From one of the leading literary figures of our time, a gripping international tale of love and revenge, and the ancient and modern conflicts from which they spring.

Los Angeles, 1991. Ambassador Maximilian Ophuls, one of the makers of the modern world, is murdered in broad daylight on his illegitimate daughter India's doorstep, slaughtered by a knife wielded by his Kashmiri Muslim driver, a mysterious figure who calls himself Shalimar the clown. The dead man is a charismatic World War Two Resistance hero, a man of formidable intellectual ability, a former US ambassador to India and subsequently America's counter-terrorism chief. The murder looks at first like a political assassination, but turns out to be passionately personal.

This is the story of Max Ophuls, his killer and his daughter — and of a fourth character, the woman who links them, whose story finally explains them all. It is an epic narrative that moves from California to Kashmir, from Nazi-occupied Europe to the world of modern terrorism. Along the way there is kindness, and magic capable of producing miracles; there is also war — ugly, unavoidable and seemingly interminable. And there is always love, gained and lost, uncommonly beautiful and mortally dangerous.

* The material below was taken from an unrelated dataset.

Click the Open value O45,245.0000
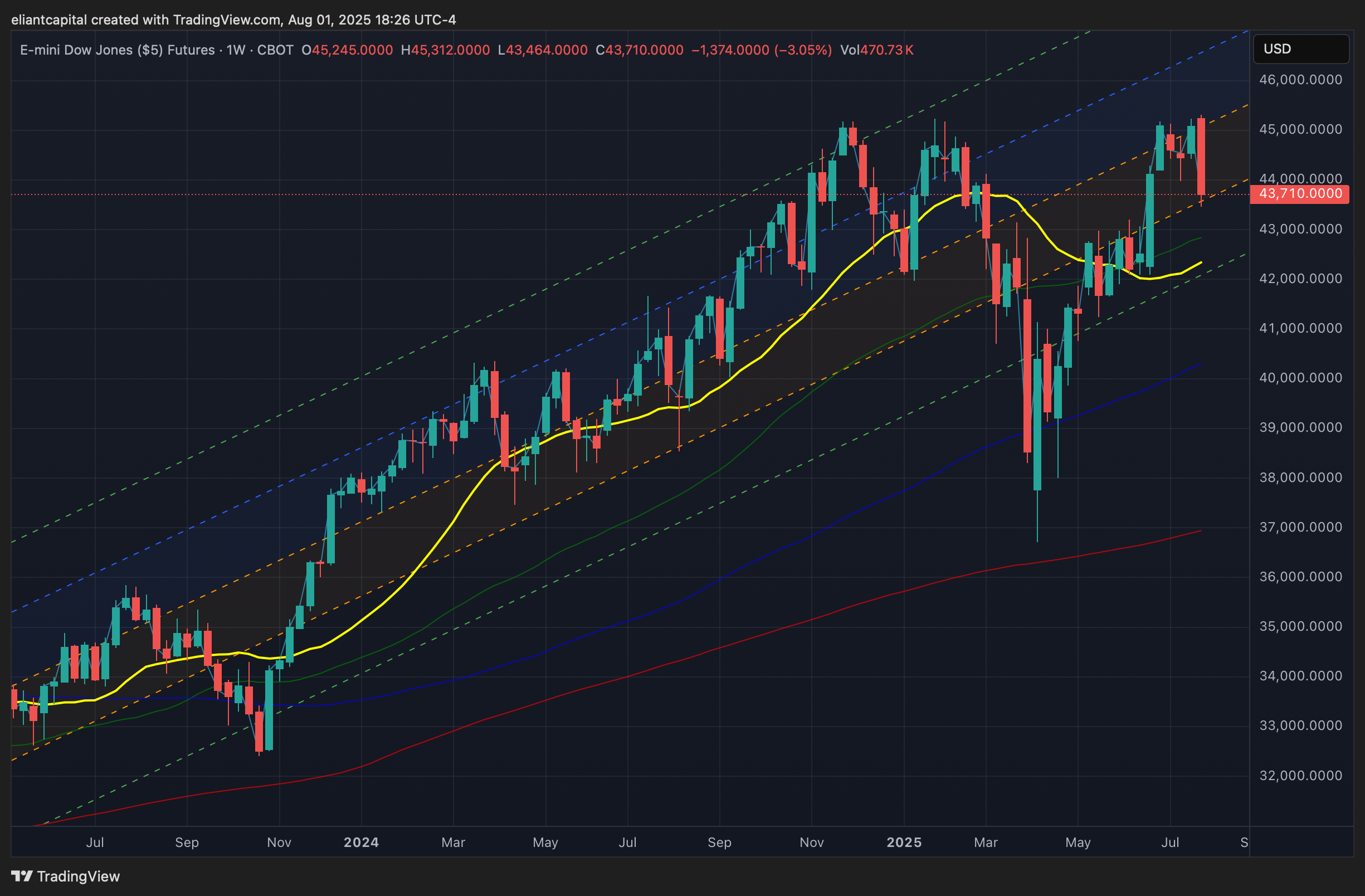The width and height of the screenshot is (1365, 896). [347, 50]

Everything is unsettled. Everything is connected. Lives are uprooted, names keep changing — nothing is permanent. The story of anywhere is also the story of everywhere else. Spanning the globe and darting through history, Rushdie's narrative captures the heart of the reader and the spirit of a troubled age.


Author statement

'It seems to me, more and more, that the fictional project on which I've been involved ever since I began Midnight's Children back in 1975 is one of self-definition. That novel, Shame and The Satanic Verses strike me as an attempt to come to terms with the various component parts of myself - countries, memories, histories, families, gods. First the writer invents the books; then, perhaps, the books invent the writer.

But whenever I say anything about my work I want to contradict myself at once. To say that beyond self-exploration lies a sense of writing as sacrament, and maybe that's closer to how I feel: that writing fills the hole left by the departure of God.

But, again, I love story, and comedy, and dreams. And newness: the novel, as its name suggests, is about the making of the new.

None of this is quite true; all of it is true enough.'

BOOK REVIEWS

Very Good BookBrowse
Rushdie, one of the most prominent novelists of today, proves that he's still got what it takes 30 years after the publication of his first novel, with this exploration of the clash of faiths and cultures, and the roots of terrorism.  
Full Review Members Only (259 words).

Media Reviews

Good  Publishers Weekly
The. . .transformation of Shalimar into a terrorist is easily the most impressive achievement of the book, and here one must congratulate Rushdie for having made artistic capital out of his own suffering, for the years spent under police protection, hunted by zealots, have been poured into the novel in ways which ring hideously true. . . . Shalimar the Clown is a powerful parable about the willing and unwilling subversion of multiculturalism.

Very Good  Kirkus Reviews
A masterly deployment of interconnected narratives spanning six decades. . . . Dazzling. . . . A magical-realist masterpiece that equals, and arguably surpasses, the achievements of Midnight's Children, Shame and The Moor's Last Sigh. The Swedes won't dare to offend Islam by giving Rushdie the Nobel Prize he deserves more than any other living writer. Injustice rules.

Very Good  Booklist - Brad Hooper
To characterize the novel as "rich" seems inadequately broad as a general description of a Rushdie book, including this one. Let it stand, however, as a cogent descriptor of Rushdie's sheer and magnificent talent. His beautifully metaphoric language and sly sense of humor keep his complex plot, with its layers of personal and cosmic meaning, tightly woven.